Over the past 20 years, the vast majority of Florent Schmitt’s music for piano solo has been rediscovered by a new generation of music-lovers. Moreover, nearly all of this music has been commercially recorded at least one time.
However, one piano composition, Pupazzi, Opus 36 (Puppets), hasn’t been part of the revival, and the work has yet to receive its first-ever recording. This “petite suite,” composed by Schmitt in 1907, consists of eight short character sketches of Commedia dell’Arte figures, including:
The eight movements are described by Yves Hucher, Florent Schmitt’s biographer, as “light, witty and delightful evocations — more cheerful than those of Schumann’s Carnaval and more tender than Verlaine’s Fêtes galantes.”
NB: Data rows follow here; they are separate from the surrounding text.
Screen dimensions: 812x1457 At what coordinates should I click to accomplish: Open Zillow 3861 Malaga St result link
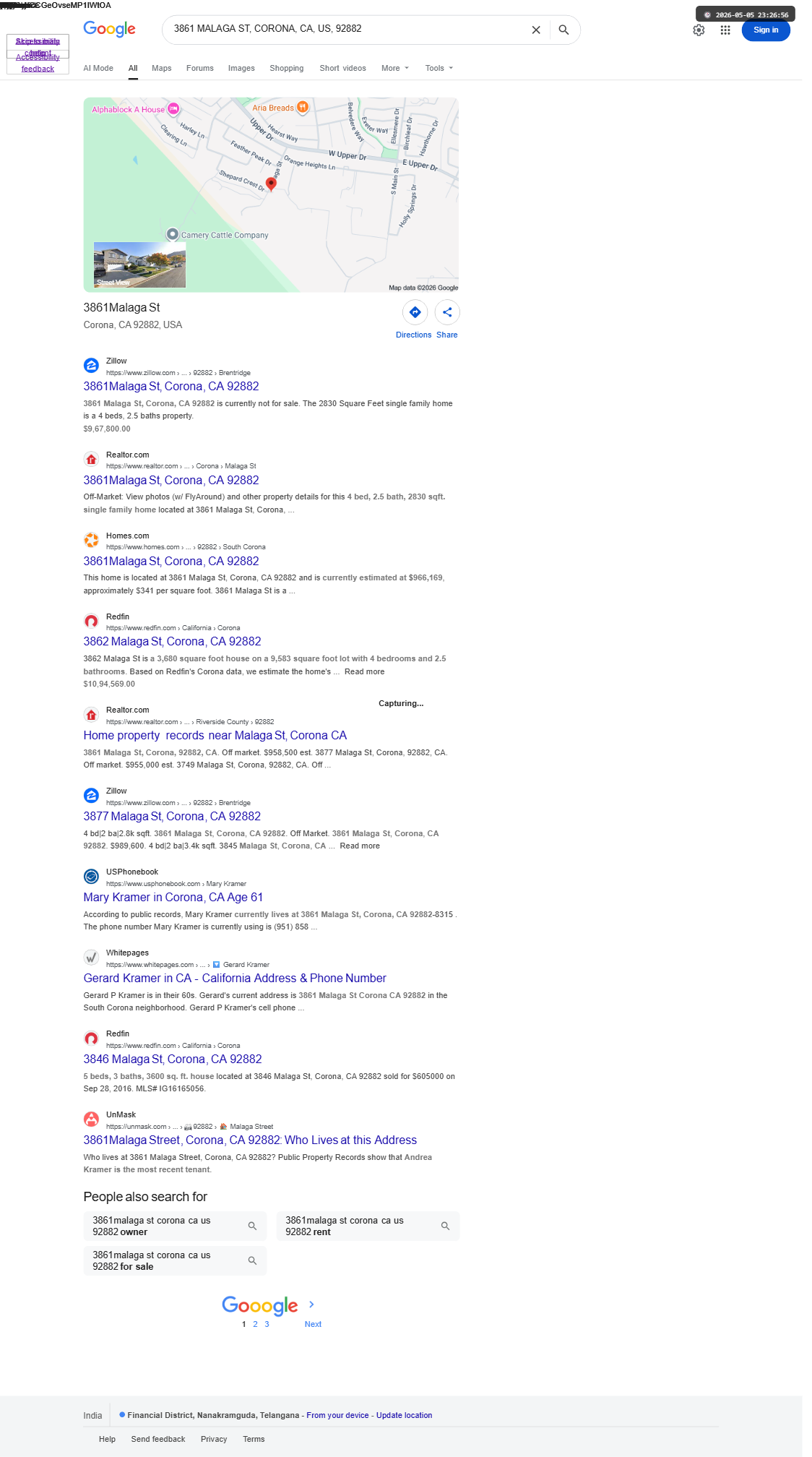171,386
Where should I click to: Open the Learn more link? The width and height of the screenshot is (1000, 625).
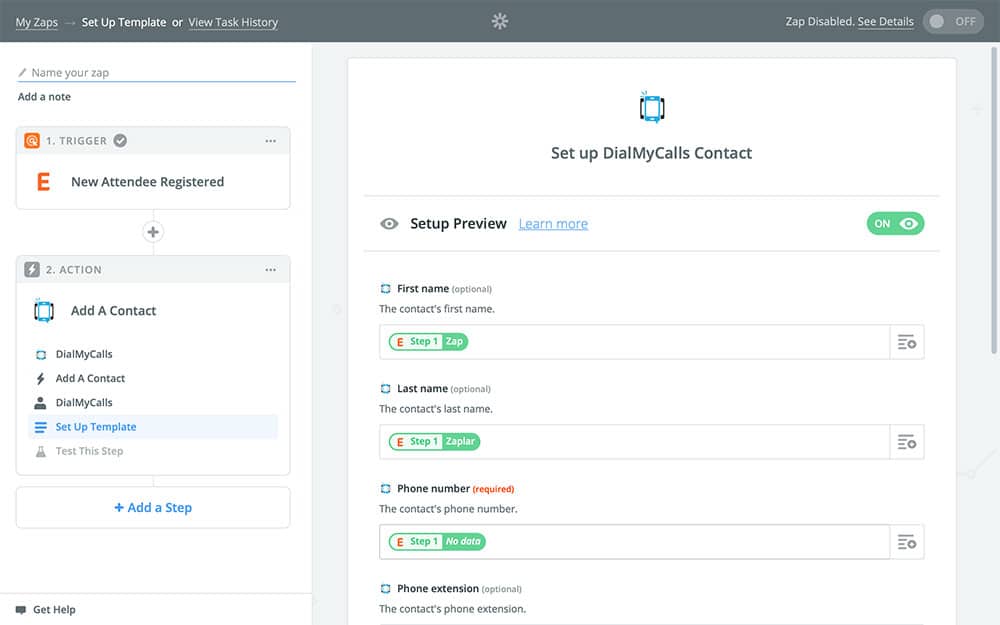(x=553, y=224)
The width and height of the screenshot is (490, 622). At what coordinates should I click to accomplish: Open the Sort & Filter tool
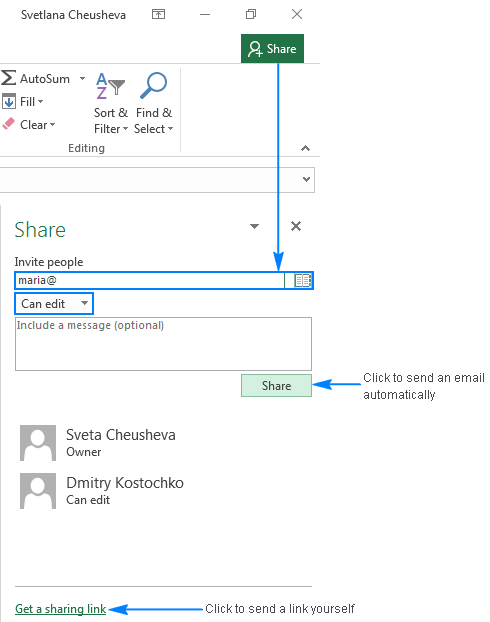[111, 104]
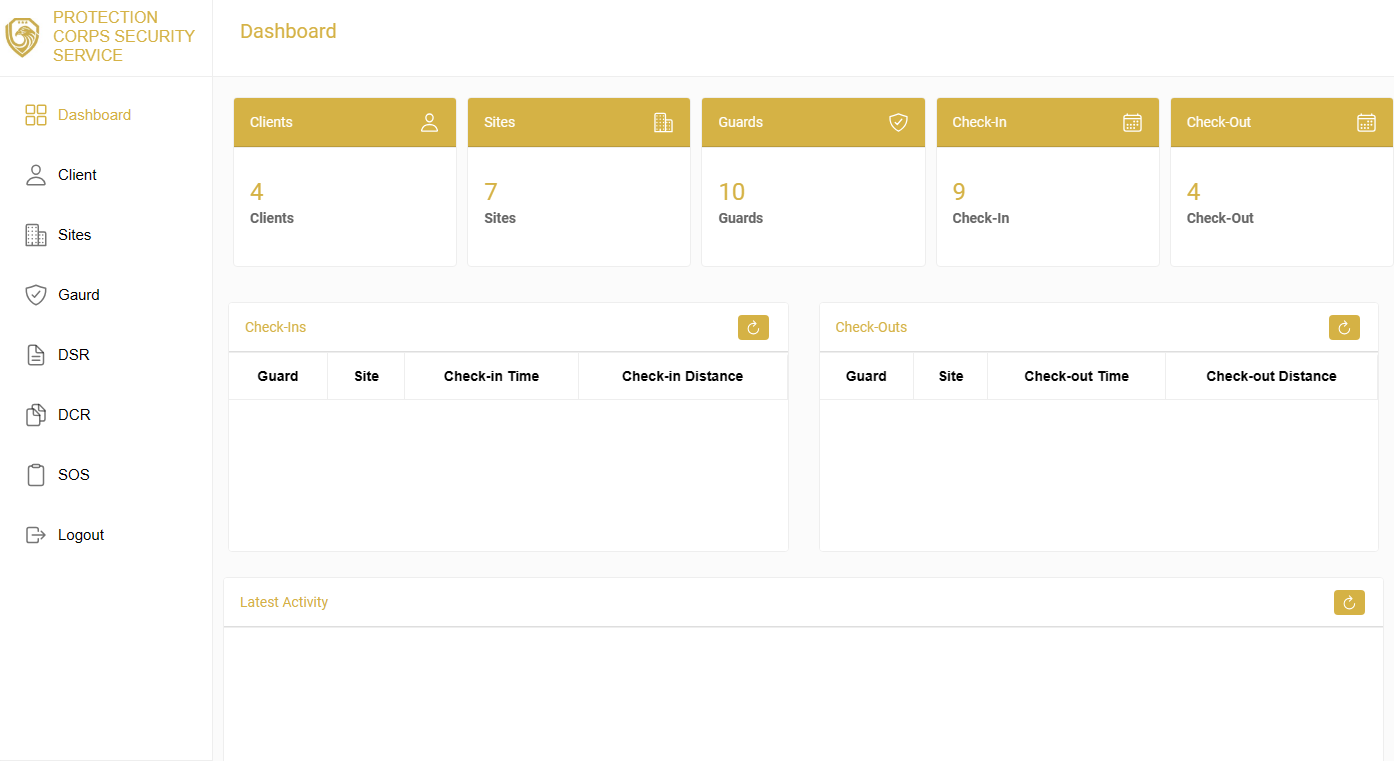Select the Sites summary card header
The width and height of the screenshot is (1394, 761).
pos(578,122)
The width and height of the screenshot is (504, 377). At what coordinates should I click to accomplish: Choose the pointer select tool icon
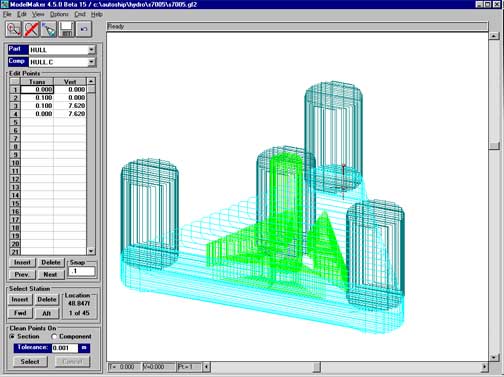[49, 29]
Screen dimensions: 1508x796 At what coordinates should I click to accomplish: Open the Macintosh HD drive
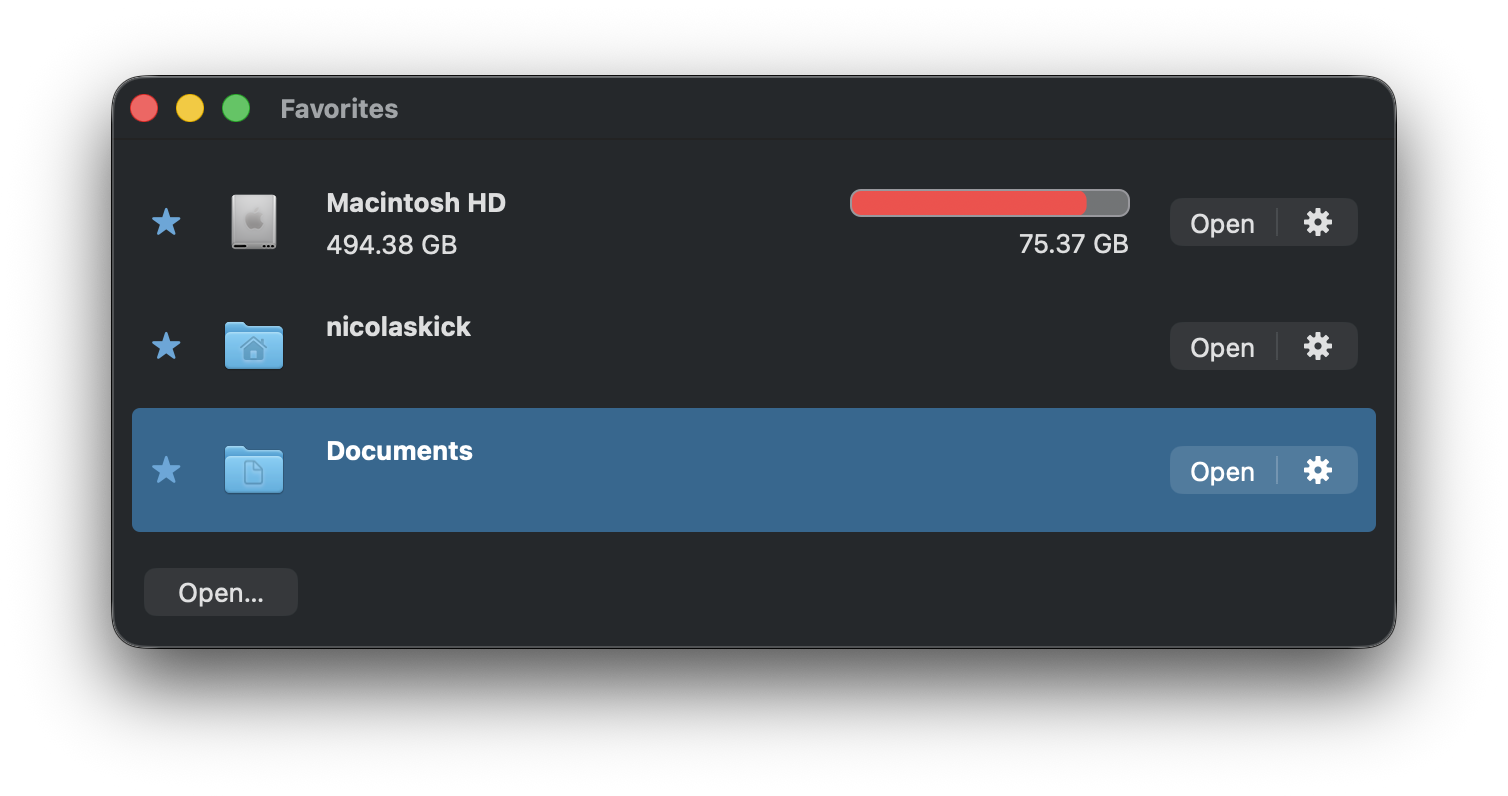click(x=1222, y=222)
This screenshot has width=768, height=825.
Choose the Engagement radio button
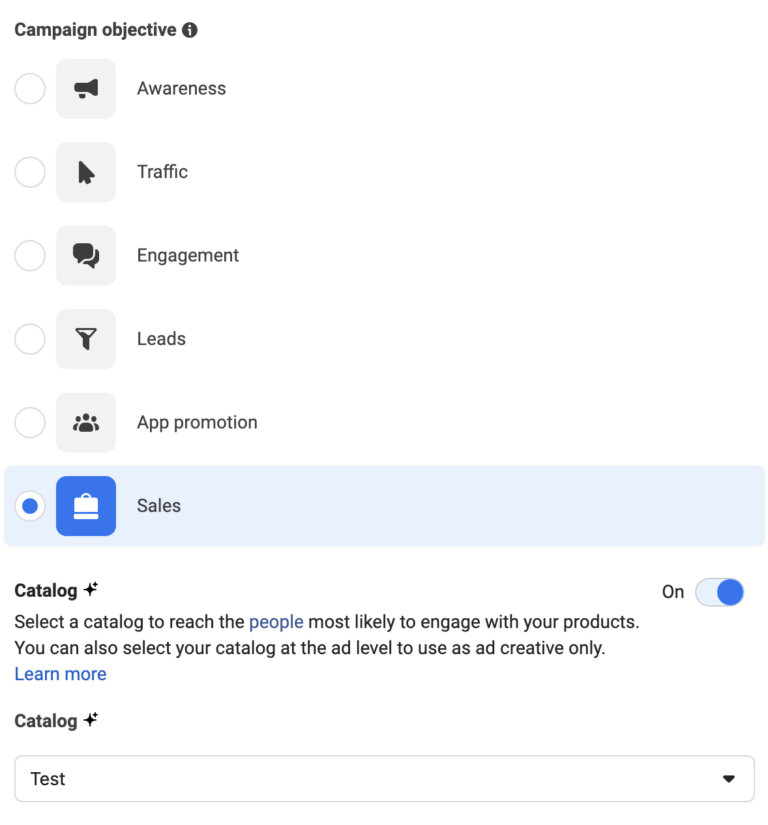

Looking at the piano score, it’s a mystery to me why this set of pieces has languished in total obscurity while nearly all of the other piano music by Schmitt has been resurrected, performed, and in some cases, recorded multiple times in the modern era.
But recently, I was pleased to discover that Pupazzi has, in fact, been presented in recital in recent years. For that we can thank Linda Ippolito, a Toronto-based pianist who has had an interesting dual career in music and law. (Despite undertaking extensive online research, I know of no other pianists who have included Schmitt’s suite in their performing repertoire in recent times.)
A classically trained pianist who studied at Juilliard and participated in numerous national and international competitions during the 1980s, for the past 25 years Linda Ippolito has distinguished herself as both a classical pianist (recitalist, soloist with orchestras, vocal collaborator and duo pianist), and as a founder and senior partner at the Toronto-based law firm of Sheridan, Ippolito & Associates. Her activities combine both of her passions, working “at the intersection of music and conflict resolution,” as she puts it.
Upon discovering that Linda Ippolito had included Florent Schmitt’s Pupazzi in a series of concert programs she presented in 2013 in Canada on the theme of Commedia dell’Arte, I got in touch with her to learn more about her experience in introducing Schmitt’s score to audiences. Highlights of our interesting discussion are presented below.
PLN: How did you first discover Florent Schmitt’s Pupazzi score — considering that it’s such a rarity?
LMI: I have long been fascinated by the Commedia dell’Arte and its archetypal characters which have appeared in art and literature across many cultures and centuries. In time, I decided to create a concert event themed around clowns, puppets, marionettes, and these stock theatre characters.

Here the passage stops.